### Work to complete
Rewrite the part of the material that opens with the line containing "have [302, 819]" and closes with the line containing "advised [585, 400]", replacing "Boxed" with "Packed" and leaving everything else unchanged.

[Start of Dataset rows]

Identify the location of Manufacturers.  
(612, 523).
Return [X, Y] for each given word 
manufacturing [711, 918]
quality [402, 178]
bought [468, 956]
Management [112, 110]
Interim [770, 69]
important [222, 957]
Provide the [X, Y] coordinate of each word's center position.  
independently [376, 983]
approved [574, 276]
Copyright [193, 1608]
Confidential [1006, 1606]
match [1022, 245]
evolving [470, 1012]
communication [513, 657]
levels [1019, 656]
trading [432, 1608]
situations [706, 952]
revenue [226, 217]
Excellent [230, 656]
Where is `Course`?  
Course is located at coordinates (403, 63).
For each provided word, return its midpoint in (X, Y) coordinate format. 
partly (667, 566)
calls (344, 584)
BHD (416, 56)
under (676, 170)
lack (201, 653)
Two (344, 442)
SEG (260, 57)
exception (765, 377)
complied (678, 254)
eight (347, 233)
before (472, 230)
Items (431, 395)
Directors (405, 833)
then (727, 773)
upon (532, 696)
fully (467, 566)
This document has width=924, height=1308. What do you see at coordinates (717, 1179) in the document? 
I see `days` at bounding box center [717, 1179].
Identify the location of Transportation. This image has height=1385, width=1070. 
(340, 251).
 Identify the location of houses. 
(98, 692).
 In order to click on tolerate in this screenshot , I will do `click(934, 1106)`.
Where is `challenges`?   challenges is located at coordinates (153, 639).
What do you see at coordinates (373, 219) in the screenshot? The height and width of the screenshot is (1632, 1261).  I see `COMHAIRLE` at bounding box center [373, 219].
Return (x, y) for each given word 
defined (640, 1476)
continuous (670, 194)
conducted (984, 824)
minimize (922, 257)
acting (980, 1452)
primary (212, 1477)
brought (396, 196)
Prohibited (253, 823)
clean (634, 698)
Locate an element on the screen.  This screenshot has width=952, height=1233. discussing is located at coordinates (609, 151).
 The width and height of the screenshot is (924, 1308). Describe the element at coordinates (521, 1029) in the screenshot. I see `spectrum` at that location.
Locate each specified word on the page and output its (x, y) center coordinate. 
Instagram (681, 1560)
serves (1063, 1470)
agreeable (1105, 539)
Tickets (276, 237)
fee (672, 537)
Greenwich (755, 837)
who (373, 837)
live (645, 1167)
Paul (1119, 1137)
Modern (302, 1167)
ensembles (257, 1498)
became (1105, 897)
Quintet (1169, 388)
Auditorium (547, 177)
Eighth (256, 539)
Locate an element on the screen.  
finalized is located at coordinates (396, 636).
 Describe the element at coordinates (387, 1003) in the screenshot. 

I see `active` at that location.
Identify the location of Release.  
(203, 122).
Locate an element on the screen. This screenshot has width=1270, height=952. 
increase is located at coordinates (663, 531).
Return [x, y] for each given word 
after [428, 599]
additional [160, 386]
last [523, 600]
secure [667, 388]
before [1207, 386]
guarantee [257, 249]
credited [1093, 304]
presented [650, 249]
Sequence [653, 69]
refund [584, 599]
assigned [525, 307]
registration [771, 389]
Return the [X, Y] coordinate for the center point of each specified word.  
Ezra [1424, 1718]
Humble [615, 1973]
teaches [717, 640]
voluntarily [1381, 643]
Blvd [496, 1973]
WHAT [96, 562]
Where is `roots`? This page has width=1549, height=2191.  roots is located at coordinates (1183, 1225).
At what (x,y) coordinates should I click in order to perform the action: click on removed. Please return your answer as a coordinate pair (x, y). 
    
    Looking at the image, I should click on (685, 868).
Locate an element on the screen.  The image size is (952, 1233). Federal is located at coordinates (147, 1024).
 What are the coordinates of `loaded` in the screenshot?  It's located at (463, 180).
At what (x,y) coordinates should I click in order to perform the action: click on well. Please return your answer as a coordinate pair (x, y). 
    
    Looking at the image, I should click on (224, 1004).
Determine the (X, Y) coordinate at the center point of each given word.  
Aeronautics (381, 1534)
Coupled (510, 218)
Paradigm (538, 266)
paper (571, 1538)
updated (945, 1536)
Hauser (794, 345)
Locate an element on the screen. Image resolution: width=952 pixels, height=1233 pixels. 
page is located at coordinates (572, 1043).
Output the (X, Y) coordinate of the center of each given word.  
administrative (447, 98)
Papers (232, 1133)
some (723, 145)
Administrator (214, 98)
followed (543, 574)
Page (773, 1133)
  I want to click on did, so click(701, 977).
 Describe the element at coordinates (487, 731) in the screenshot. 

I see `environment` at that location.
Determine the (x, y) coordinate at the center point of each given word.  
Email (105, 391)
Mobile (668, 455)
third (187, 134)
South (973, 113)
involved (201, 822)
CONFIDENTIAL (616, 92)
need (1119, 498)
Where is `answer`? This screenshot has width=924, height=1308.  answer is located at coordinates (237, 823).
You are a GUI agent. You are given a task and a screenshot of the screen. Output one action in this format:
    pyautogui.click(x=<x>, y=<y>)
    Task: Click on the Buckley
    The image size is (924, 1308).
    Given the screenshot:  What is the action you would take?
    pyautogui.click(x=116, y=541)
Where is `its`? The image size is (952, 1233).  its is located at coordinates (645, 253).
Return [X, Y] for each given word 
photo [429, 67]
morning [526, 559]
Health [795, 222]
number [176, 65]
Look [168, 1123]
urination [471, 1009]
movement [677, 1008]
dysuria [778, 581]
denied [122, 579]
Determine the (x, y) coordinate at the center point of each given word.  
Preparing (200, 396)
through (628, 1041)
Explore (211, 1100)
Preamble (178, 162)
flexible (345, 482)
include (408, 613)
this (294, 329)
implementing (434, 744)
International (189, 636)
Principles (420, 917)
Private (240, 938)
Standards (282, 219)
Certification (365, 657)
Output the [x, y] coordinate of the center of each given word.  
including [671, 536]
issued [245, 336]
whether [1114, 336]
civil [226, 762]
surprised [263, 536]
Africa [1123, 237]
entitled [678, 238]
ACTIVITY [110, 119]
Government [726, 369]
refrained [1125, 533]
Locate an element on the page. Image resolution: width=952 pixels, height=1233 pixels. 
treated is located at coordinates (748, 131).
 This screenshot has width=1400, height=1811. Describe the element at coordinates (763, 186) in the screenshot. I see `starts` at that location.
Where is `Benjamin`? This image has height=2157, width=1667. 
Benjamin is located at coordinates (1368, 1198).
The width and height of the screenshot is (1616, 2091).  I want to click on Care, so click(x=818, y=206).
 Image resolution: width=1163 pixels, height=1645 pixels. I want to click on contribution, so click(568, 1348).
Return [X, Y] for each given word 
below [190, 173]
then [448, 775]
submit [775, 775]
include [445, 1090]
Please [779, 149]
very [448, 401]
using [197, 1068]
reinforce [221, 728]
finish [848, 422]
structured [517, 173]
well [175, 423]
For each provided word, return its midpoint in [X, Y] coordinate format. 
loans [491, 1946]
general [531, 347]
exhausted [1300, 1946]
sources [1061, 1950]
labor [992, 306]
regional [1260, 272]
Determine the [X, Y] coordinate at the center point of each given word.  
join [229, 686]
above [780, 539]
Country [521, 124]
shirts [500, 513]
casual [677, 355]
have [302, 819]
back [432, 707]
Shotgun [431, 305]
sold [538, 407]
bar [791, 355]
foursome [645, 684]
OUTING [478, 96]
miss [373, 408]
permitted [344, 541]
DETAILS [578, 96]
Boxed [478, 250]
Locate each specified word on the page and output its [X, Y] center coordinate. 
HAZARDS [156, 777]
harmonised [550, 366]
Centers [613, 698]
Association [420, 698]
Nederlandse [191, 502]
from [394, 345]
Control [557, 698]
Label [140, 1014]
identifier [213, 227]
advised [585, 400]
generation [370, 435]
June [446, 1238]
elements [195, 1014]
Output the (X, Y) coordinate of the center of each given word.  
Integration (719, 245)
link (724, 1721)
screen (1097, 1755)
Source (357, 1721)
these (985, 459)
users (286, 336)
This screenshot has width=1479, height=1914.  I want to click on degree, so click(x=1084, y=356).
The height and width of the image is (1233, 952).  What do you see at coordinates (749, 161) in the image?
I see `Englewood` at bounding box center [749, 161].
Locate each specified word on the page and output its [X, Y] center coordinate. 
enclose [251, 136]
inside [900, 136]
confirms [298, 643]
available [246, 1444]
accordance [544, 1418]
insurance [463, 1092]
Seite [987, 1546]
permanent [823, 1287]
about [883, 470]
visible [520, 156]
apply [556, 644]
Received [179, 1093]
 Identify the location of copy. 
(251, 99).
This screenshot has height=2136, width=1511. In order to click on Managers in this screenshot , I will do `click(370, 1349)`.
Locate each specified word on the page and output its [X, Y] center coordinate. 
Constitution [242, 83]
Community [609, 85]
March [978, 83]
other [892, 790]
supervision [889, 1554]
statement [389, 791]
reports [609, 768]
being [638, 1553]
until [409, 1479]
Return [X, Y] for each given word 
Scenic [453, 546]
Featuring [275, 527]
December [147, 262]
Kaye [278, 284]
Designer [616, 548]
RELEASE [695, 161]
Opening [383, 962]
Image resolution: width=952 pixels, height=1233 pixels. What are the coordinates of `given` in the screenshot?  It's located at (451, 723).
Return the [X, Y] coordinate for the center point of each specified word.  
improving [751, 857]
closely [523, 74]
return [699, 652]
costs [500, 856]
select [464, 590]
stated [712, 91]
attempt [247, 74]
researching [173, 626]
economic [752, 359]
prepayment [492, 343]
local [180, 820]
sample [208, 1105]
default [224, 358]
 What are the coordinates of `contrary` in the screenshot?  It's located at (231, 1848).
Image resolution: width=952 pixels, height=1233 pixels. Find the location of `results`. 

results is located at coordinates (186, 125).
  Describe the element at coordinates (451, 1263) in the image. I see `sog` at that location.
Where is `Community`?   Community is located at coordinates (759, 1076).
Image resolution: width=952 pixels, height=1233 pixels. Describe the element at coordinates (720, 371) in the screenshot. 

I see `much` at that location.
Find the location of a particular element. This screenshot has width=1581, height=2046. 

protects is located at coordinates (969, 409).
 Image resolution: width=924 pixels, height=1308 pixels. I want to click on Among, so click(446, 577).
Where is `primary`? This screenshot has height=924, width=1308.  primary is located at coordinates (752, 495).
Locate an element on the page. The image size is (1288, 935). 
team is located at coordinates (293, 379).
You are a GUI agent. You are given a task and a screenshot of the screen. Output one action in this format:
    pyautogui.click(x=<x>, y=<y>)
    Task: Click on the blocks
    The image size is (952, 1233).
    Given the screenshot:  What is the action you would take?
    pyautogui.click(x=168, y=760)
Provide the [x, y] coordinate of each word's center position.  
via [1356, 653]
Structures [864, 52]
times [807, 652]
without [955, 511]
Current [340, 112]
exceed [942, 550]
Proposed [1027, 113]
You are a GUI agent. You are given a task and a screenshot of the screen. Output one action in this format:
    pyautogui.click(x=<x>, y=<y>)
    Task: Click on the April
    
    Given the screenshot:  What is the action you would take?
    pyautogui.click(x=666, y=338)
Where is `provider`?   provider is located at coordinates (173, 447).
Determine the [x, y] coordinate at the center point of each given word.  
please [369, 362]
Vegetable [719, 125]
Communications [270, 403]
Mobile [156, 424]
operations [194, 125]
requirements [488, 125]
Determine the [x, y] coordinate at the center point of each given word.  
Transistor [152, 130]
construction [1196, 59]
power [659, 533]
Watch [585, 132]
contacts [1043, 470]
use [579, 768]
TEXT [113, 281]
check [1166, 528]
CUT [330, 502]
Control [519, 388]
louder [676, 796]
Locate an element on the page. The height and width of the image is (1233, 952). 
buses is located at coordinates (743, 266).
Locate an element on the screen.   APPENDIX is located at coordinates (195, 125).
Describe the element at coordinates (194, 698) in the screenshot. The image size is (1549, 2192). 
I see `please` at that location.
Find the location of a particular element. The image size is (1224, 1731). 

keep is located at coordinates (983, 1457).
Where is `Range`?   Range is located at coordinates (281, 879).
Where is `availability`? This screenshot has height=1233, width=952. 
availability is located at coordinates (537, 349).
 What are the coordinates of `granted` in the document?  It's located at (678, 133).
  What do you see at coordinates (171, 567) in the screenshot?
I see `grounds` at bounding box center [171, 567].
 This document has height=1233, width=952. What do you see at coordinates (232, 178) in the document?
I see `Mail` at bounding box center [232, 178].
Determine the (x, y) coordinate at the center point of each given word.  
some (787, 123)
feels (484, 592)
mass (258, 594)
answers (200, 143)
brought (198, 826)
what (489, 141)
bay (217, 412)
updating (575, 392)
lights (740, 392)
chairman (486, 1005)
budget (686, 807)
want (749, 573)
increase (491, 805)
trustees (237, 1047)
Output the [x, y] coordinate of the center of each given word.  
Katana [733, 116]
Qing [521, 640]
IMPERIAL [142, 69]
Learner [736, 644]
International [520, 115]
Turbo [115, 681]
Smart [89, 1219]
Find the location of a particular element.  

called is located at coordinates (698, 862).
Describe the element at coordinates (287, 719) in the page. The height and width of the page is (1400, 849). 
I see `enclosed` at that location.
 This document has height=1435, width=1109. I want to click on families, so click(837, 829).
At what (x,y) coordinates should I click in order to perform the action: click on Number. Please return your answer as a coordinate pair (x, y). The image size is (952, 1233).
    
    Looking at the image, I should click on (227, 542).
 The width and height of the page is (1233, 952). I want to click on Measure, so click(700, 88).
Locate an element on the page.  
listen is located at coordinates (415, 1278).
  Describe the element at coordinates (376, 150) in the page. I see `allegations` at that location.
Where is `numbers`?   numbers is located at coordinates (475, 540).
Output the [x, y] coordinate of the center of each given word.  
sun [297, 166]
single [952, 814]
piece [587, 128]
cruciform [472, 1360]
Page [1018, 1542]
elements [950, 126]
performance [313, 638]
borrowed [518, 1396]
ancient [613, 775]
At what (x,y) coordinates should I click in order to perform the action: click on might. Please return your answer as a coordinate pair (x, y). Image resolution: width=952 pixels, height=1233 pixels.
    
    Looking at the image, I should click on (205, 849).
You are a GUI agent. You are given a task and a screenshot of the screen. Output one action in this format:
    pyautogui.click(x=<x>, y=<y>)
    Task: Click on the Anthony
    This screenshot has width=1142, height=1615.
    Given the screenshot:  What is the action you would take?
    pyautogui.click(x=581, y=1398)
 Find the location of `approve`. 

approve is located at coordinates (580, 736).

[End of Dataset rows]

### Right answer
have [302, 819]
back [432, 707]
Shotgun [431, 305]
sold [538, 407]
bar [791, 355]
foursome [645, 684]
OUTING [478, 96]
miss [373, 408]
permitted [344, 541]
DETAILS [578, 96]
Packed [478, 250]
Locate each specified word on the page and output its [X, Y] center coordinate. 
HAZARDS [156, 777]
harmonised [550, 366]
Centers [613, 698]
Association [420, 698]
Nederlandse [191, 502]
from [394, 345]
Control [557, 698]
Label [140, 1014]
identifier [213, 227]
advised [585, 400]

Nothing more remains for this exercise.